Legal and natural persons who receive property as a gift from the Republic of Croatia or local and regional governments, for example, as compensation or for reasons related to the Homeland War, are not subject to this tax obligation.

Additionally, former spouses resolving their property relations after divorce, such as through the division of joint property, are exempt from paying real estate transfer tax, further simplifying these legal proceedings.

Citizens are exempt from real estate transfer tax in the following situations:

  • if the property is acquired in the process of restitution or land consolidation,
  • if they are displaced persons or refugees who acquired property by exchanging their property abroad,
  • if they are protected tenants purchasing the apartment they live in under a tenancy agreement,
  • if they purchase property (building or land) where they held tenancy rights with the consent of the tenancy rights holder,
  • if the acquisition pertains to the conversion of social property: acquiring property under the regulations on the transformation of social property,
  • if the acquisition of property is carried out through life annuity or maintenance agreements by spouses, descendants, ancestors, adoptees, or adoptive parents,
  • if the acquisition involves the dissolution of co-ownership, specifically when acquiring individual parts of the property through the dissolution of co-ownership or division of joint ownership, regardless of the proportions before and after the division.

Application Procedure and Documentation

To properly fulfill the tax obligation, here are the steps a property acquirer must follow and the necessary documentation.

Gathering Documentation: To report the tax, all relevant documents must be collected, depending on the method of property acquisition. These may include the purchase, donation, or inheritance agreement, the final inheritance decision, an ID card, and proof of property ownership.

Submitting the Application: The tax application must be submitted to the competent Tax Administration office based on the residence or location of the property.

Paying the Tax: Once the application is submitted, the tax must be paid within 15 days of receiving the Tax Administration’s decision.

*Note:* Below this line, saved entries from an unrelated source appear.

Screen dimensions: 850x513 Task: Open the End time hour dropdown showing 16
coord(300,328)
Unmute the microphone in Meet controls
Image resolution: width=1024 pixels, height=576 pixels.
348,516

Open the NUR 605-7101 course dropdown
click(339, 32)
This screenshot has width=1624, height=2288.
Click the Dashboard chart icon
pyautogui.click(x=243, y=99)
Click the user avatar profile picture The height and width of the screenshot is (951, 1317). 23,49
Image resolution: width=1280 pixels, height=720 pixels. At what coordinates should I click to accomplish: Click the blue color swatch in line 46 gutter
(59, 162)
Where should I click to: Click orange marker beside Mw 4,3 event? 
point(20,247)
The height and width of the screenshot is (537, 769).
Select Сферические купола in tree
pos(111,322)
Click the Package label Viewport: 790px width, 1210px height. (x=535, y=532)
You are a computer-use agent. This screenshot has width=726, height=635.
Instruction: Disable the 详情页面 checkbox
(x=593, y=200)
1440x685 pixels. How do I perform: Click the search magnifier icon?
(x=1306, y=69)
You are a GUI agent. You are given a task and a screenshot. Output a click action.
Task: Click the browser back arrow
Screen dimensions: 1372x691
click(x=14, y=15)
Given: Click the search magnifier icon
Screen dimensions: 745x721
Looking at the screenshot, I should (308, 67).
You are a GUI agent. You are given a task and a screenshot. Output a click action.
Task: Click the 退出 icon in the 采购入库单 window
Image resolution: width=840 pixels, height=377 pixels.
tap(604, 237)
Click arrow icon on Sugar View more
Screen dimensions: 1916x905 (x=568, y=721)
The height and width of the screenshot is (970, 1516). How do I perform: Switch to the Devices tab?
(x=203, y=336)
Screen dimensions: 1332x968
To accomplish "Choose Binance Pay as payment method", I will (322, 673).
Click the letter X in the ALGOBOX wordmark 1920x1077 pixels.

Before January 1, 2017, first-time property buyers were exempt from real estate transfer tax, which was a significant benefit for many citizens. However, with the introduction of European guidelines, this provision was abolished to ensure equal treatment for all buyers. Instead, the government introduced a housing loan subsidy model, which helps citizens cover part of their monthly installments and encourages housing solutions.

Given potential changes, anyone involved in property transactions should carefully monitor updates and regulations to avoid misunderstandings and additional costs. Consulting professionals, such as legal or tax advisors, is strongly recommended to properly meet all obligations toward the Tax Administration.